Reproduce the entire listing below word for word, leaving out the pictures.

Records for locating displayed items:

====================

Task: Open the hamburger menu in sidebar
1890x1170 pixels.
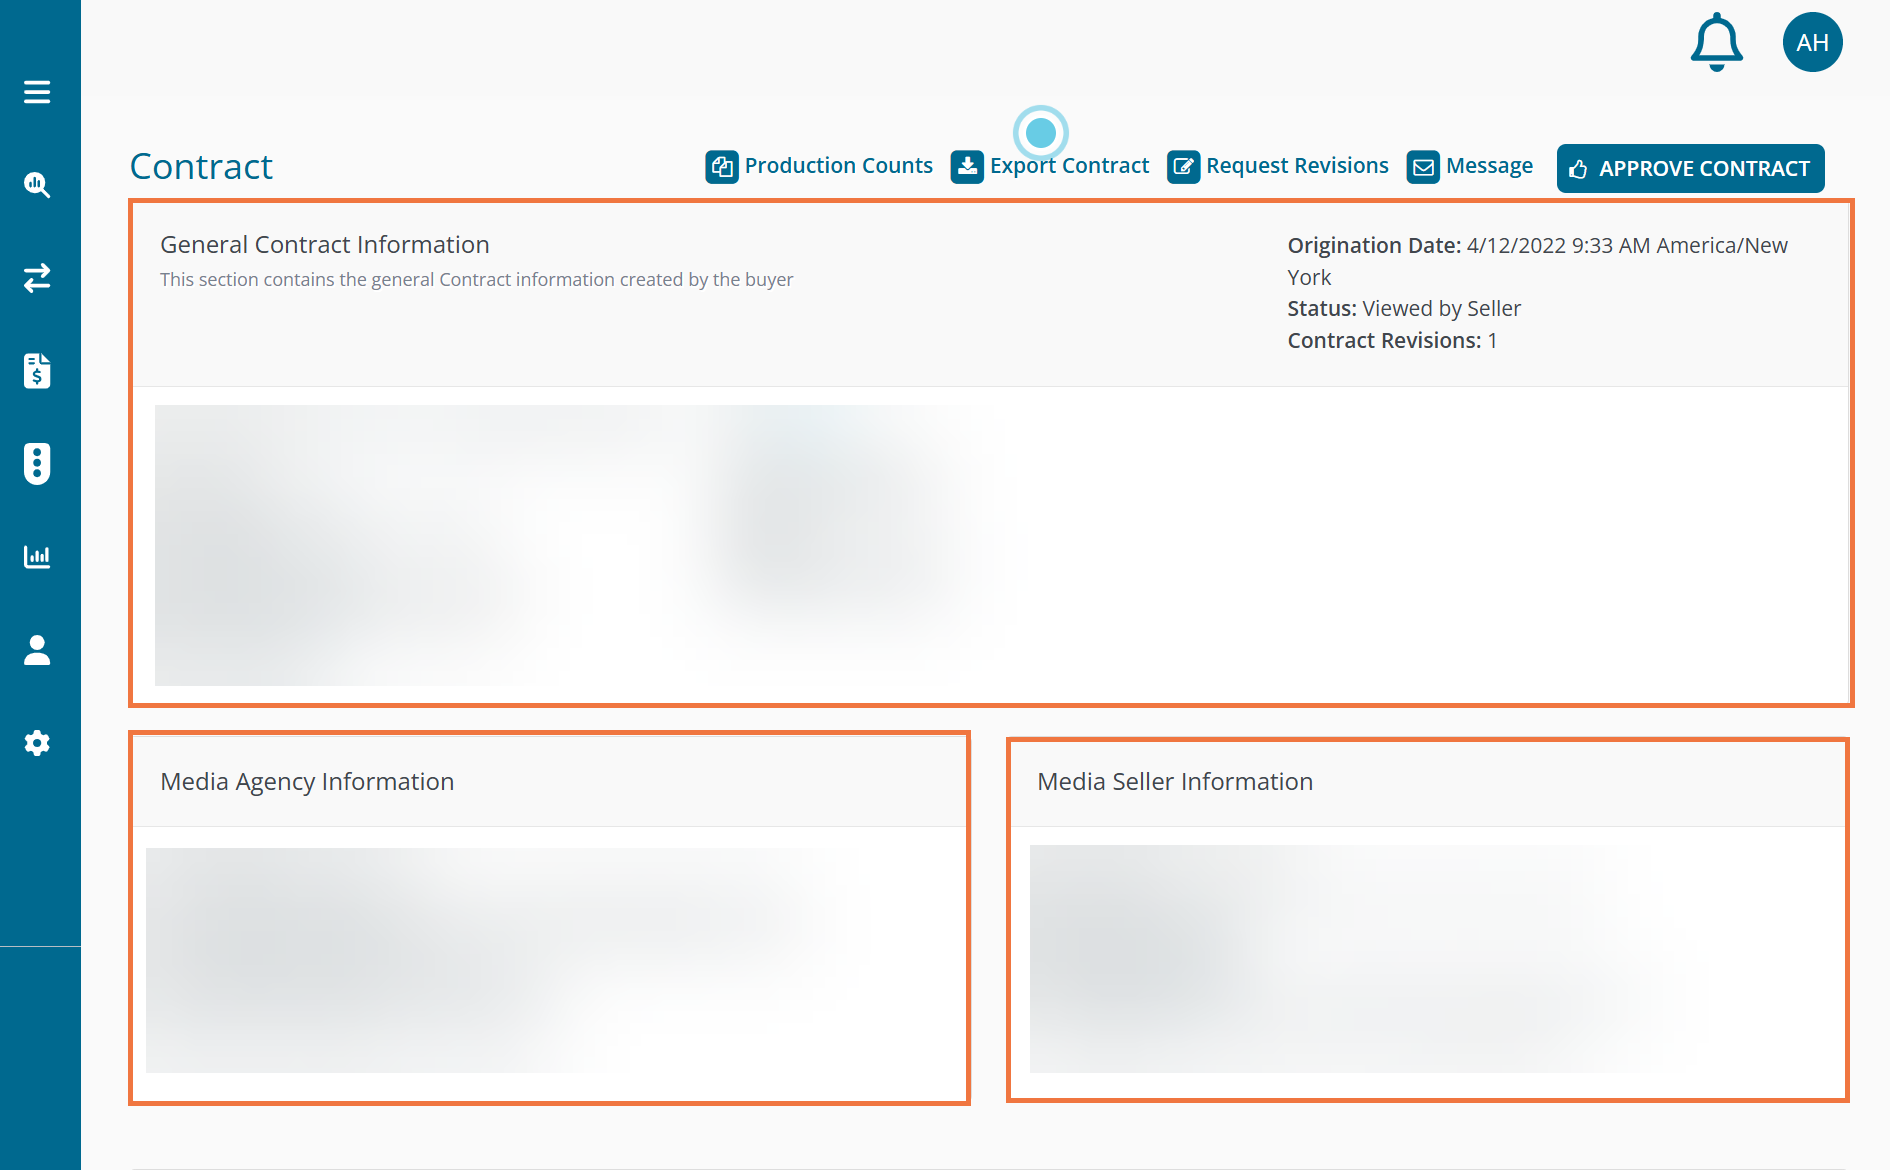Action: click(x=37, y=92)
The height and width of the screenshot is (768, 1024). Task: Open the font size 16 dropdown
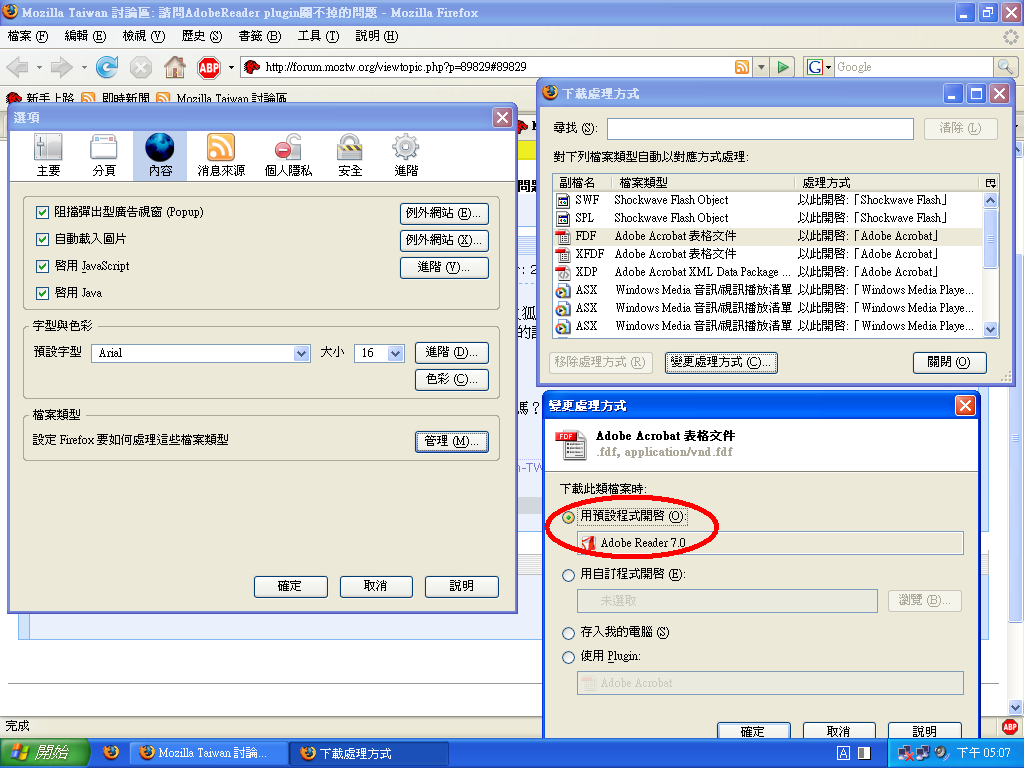click(x=395, y=353)
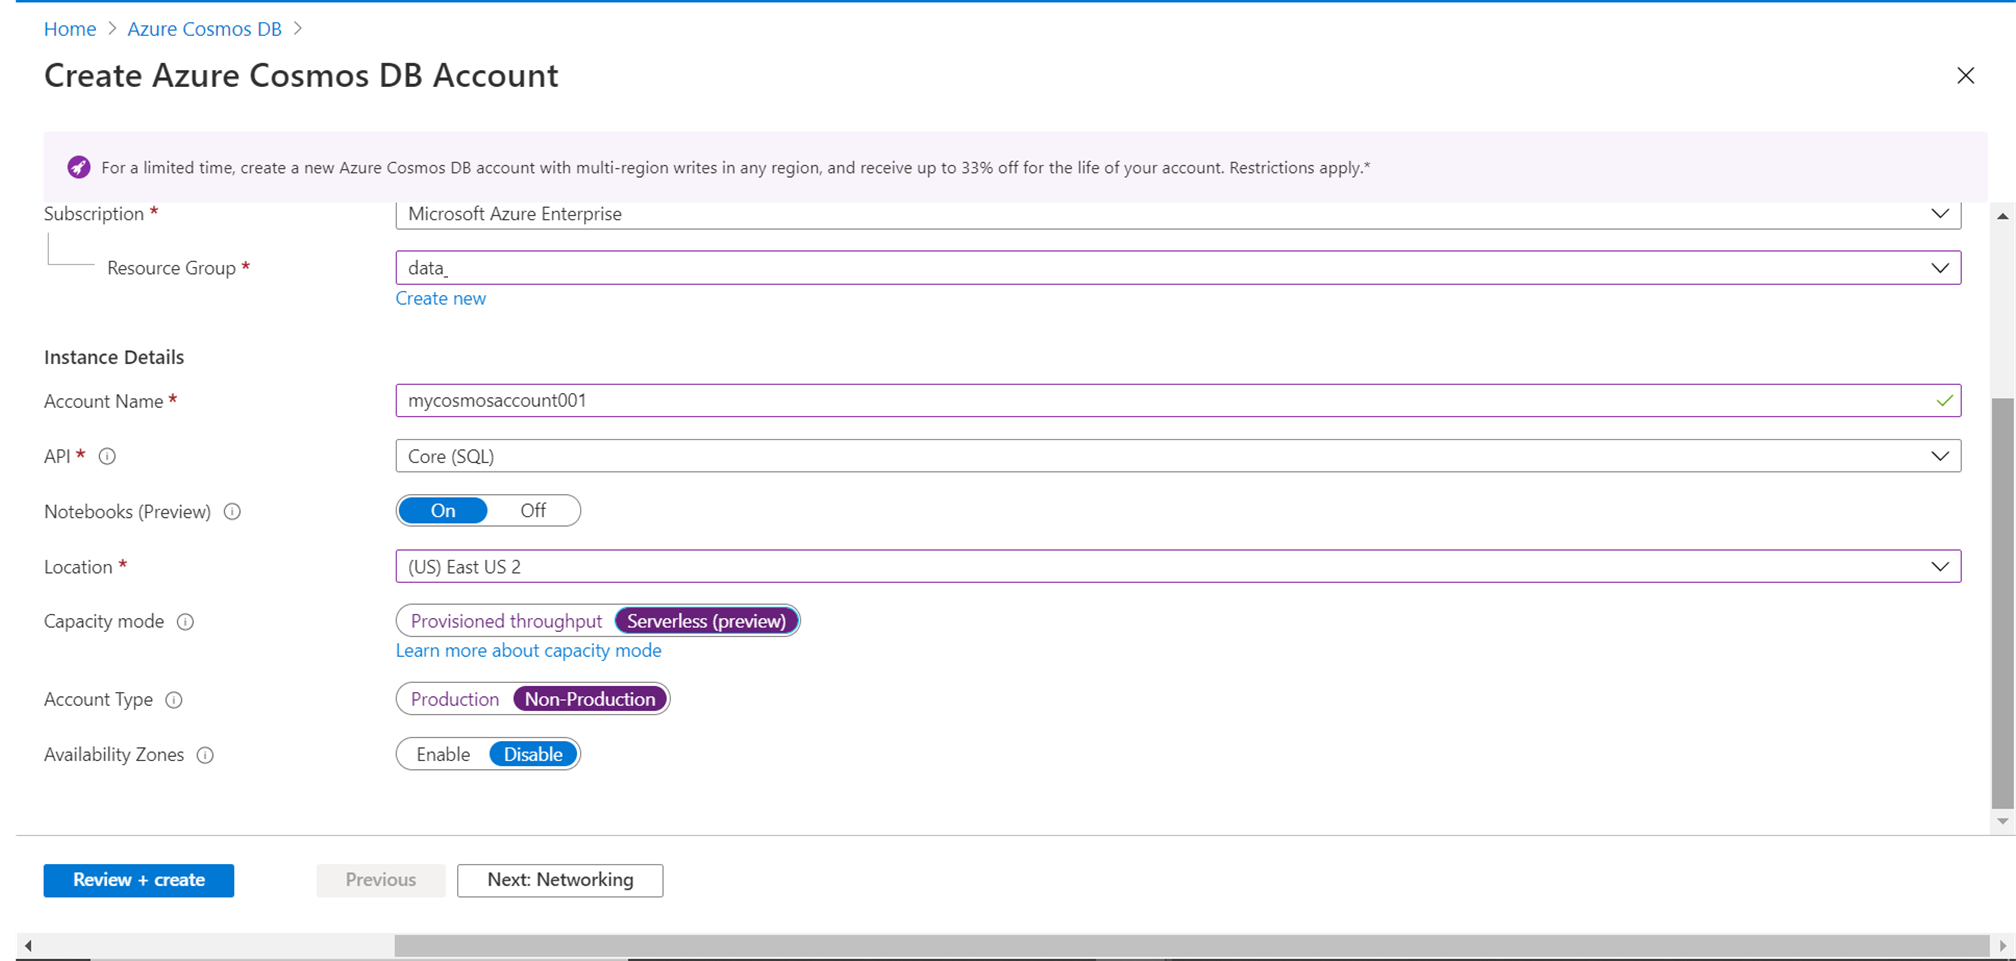This screenshot has height=961, width=2016.
Task: Select Provisioned throughput capacity mode
Action: point(506,621)
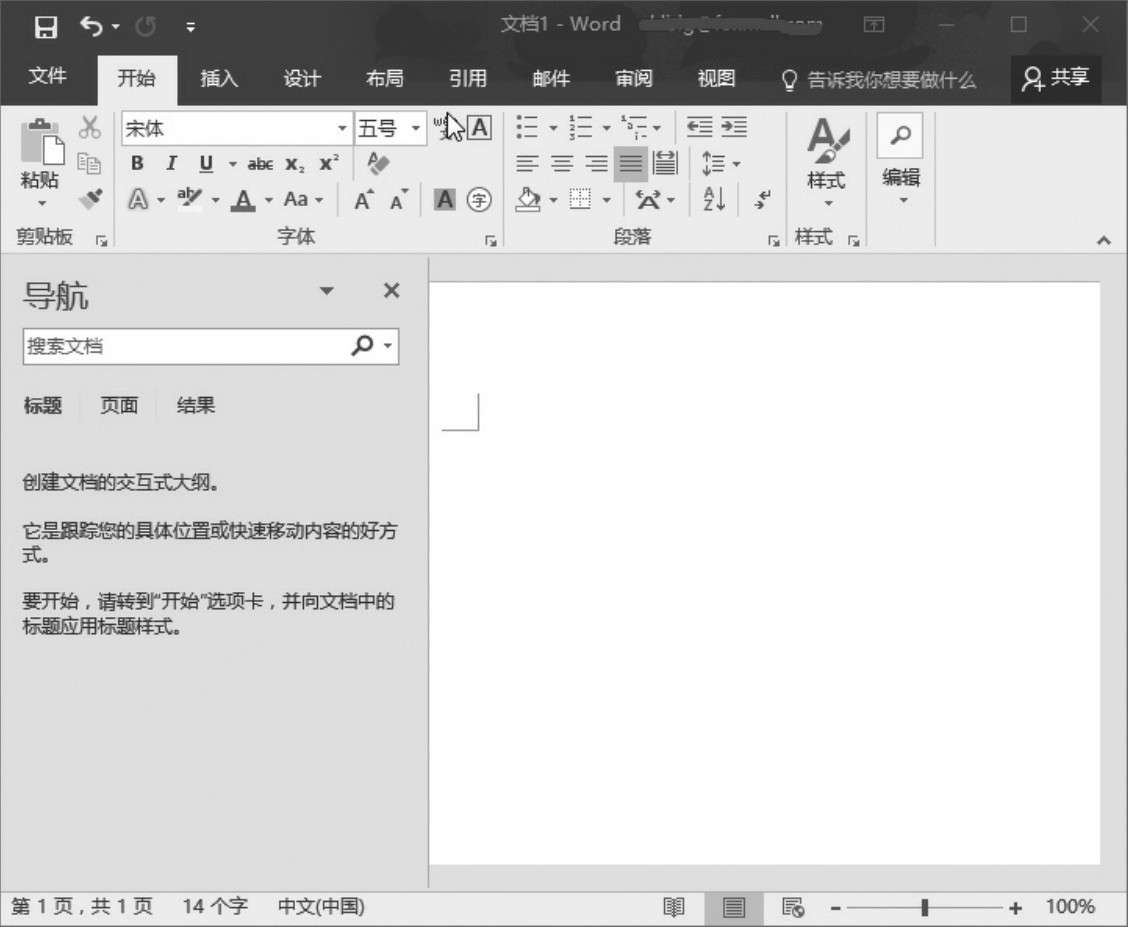Toggle Italic formatting

tap(171, 164)
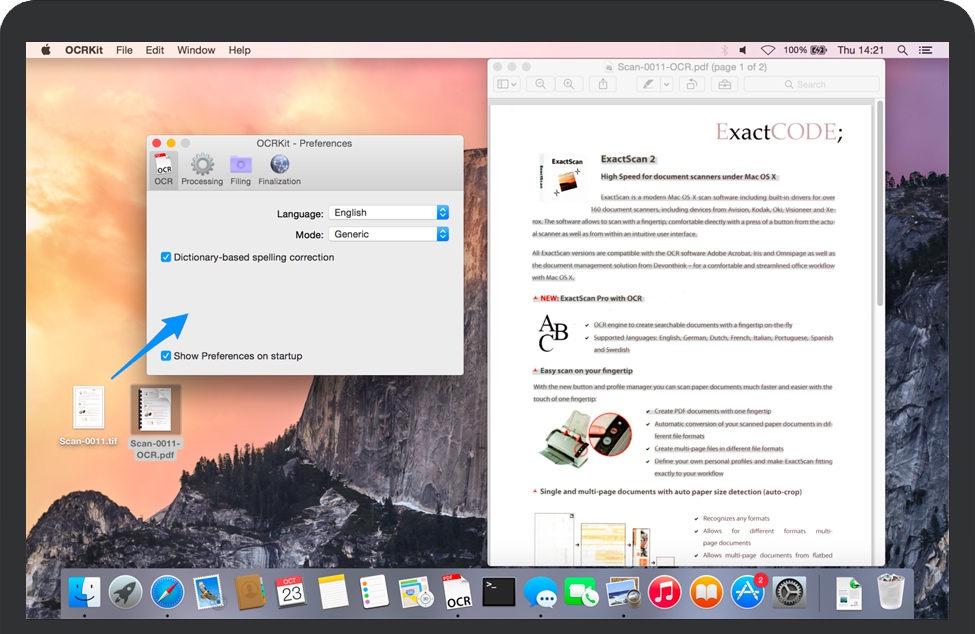Viewport: 975px width, 634px height.
Task: Zoom out of the PDF document
Action: click(541, 85)
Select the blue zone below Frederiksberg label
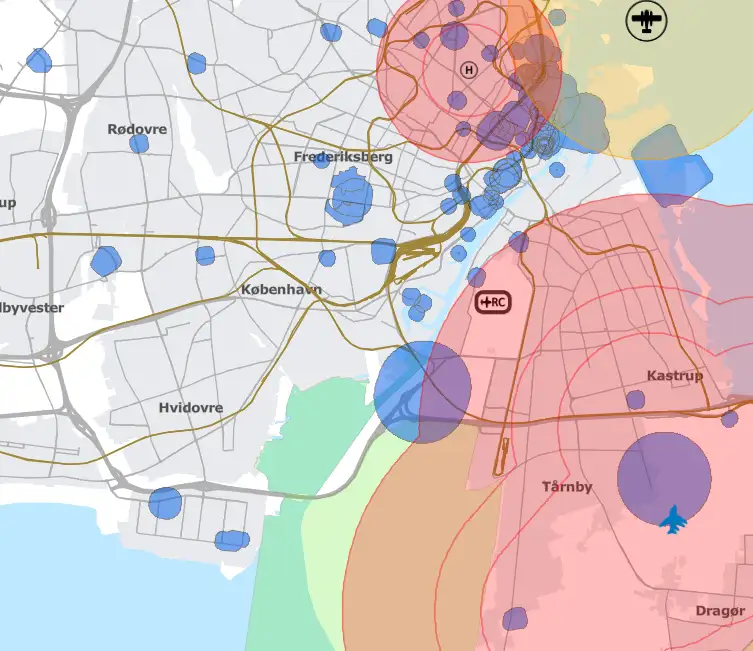The image size is (753, 651). [x=350, y=196]
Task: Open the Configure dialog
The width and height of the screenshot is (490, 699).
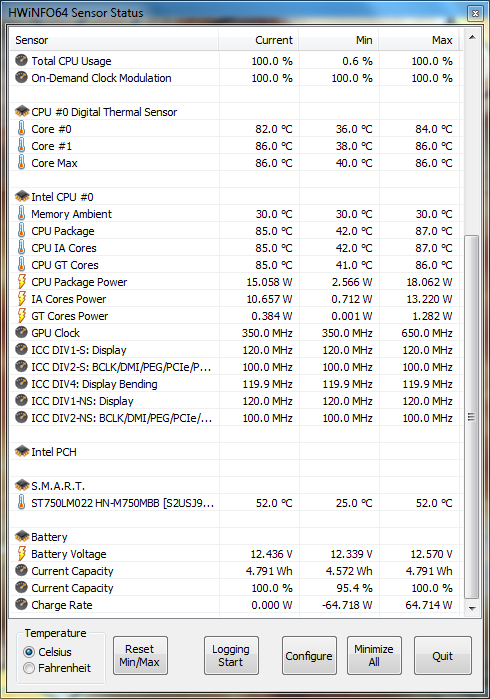Action: pos(309,655)
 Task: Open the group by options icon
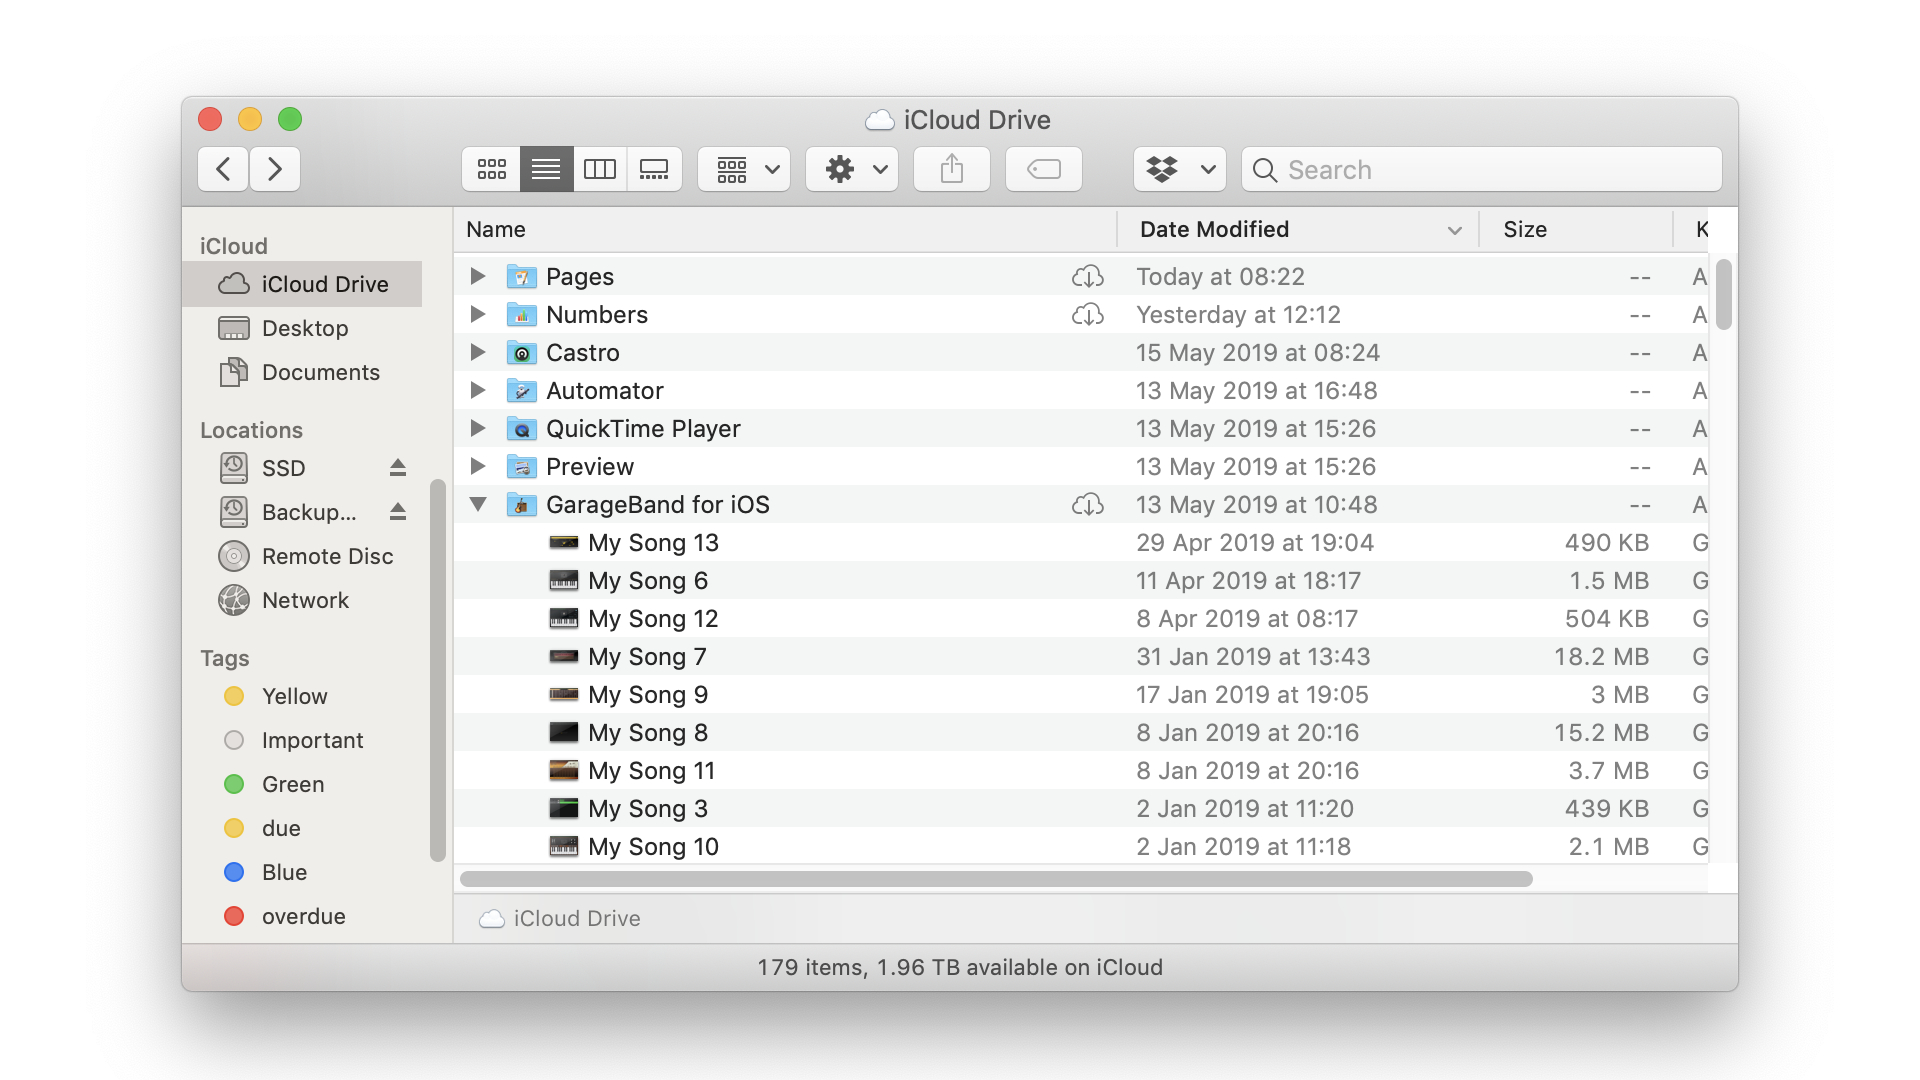[742, 169]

====================

▸ **Task response**:
Task: Open the hamburger menu in sidebar
1890x1170 pixels.
Action: click(x=37, y=92)
The height and width of the screenshot is (768, 1024). Task: Open the font size 16 dropdown
click(x=395, y=353)
This screenshot has height=961, width=2016.
Task: Select Provisioned throughput capacity mode
Action: point(506,621)
Toggle Italic formatting

tap(171, 164)
Viewport: 975px width, 634px height.
Task: Zoom out of the PDF document
Action: click(541, 85)
Select the blue zone below Frederiksberg label
The image size is (753, 651). [x=350, y=196]
Task: Open the Configure dialog
The width and height of the screenshot is (490, 699).
Action: pos(309,655)
 Task: Open the group by options icon
[742, 169]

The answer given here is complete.